Negocjacje między Ukrainą a Rosją nie przyniosły oczekiwanego przełomu, chociaż strony zgodziły się na nowe wymiany więźniów. Jednak ton oświadczenia delegacji rosyjskiej jest problemem - podkreślił, że odmowa kompromisu Kijów „doprowadzi do nowych strat terytorialnych”.
O tym donosi o Wall Street Journal.
„Chcemy pokoju. Ale jeśli Ukraina nadal będzie działać w ukraińskich urzędnikach postrzegają to jako próbę przeniesienia odpowiedzialności za wojnę na Kijw, która od dawna jest częścią retoryki Kremla.

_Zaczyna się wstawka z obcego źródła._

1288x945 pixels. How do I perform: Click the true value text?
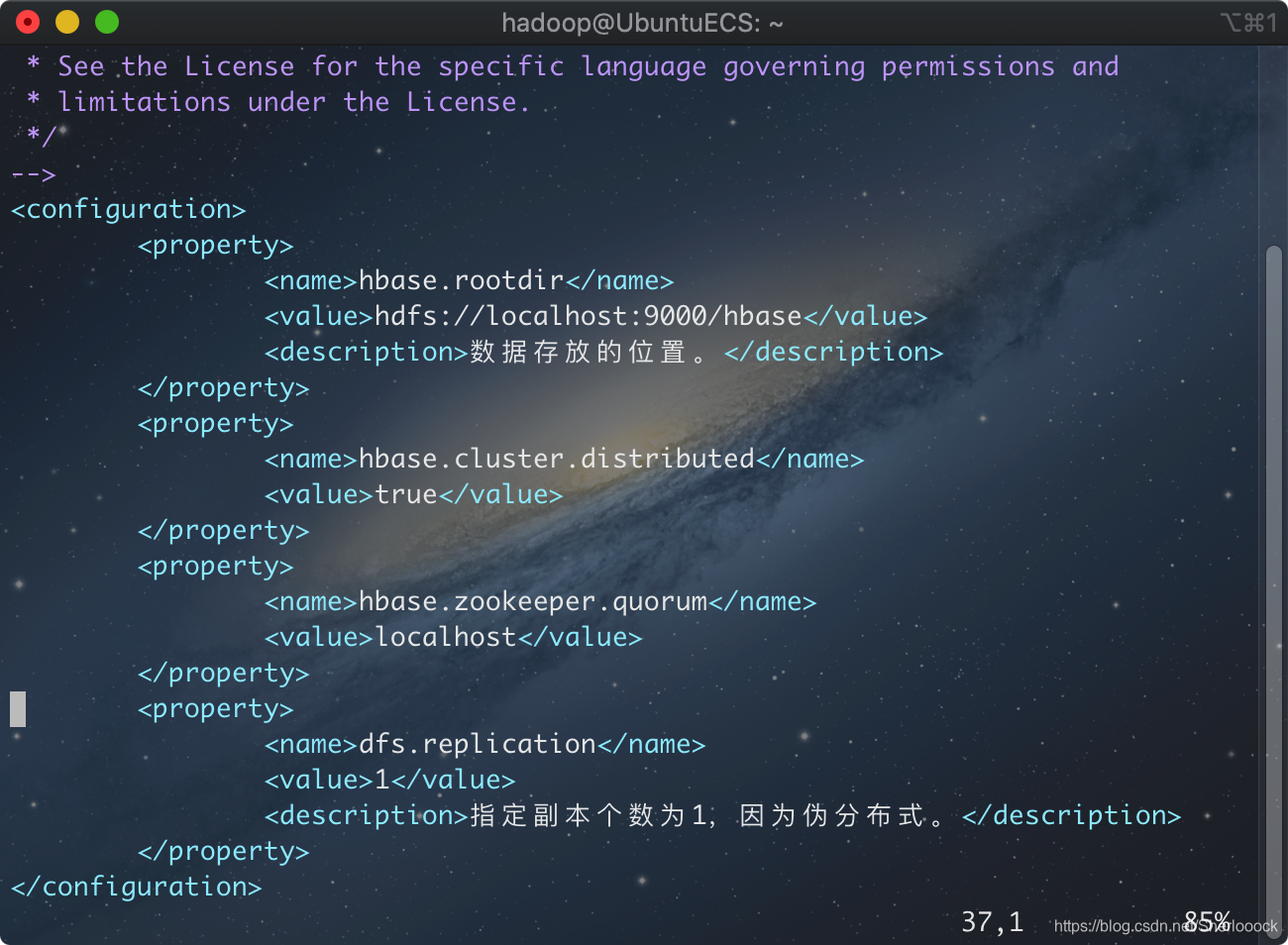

Według negocjacji ukraińskich, chociaż Medinsky odgrywa rolę w koordynacji więźniów, bardziej przypominał propagandystę w negocjacjach w Stambule niż dyplomata. Wielokrotnie próbował używać historycznych przykładów z przeszłości, aby uzasadnić pozycję Rosji - taktyka na Ukrainie jest uważana za manipulację.
„Ciągle uciekał się do wątpliwych interpretacji historii, próbując naciskać na naszą delegację” - powiedzieli rozmówcy bliscy procesu negocjacji.
Komplikuje to sytuację i stanowisko byłego prezydenta USA Donalda Trumpa, który nieoczekiwanie stwierdził, że „dwie strony mogą mieć czas”. To, według źródeł, skomplikowało poszukiwanie kompromisu.
Oficjalny Kijowa podkreśla, że nie widzi w Moskwie prawdziwą pragnienie osiągnięcia pokoju.
„Rosjanie nie chcą pokoju. I nie potrzebujemy Medinsky'ego, aby to udowodnić” - powiedział doradca rządowy i były minister obrony Andriy Zagorodniuk.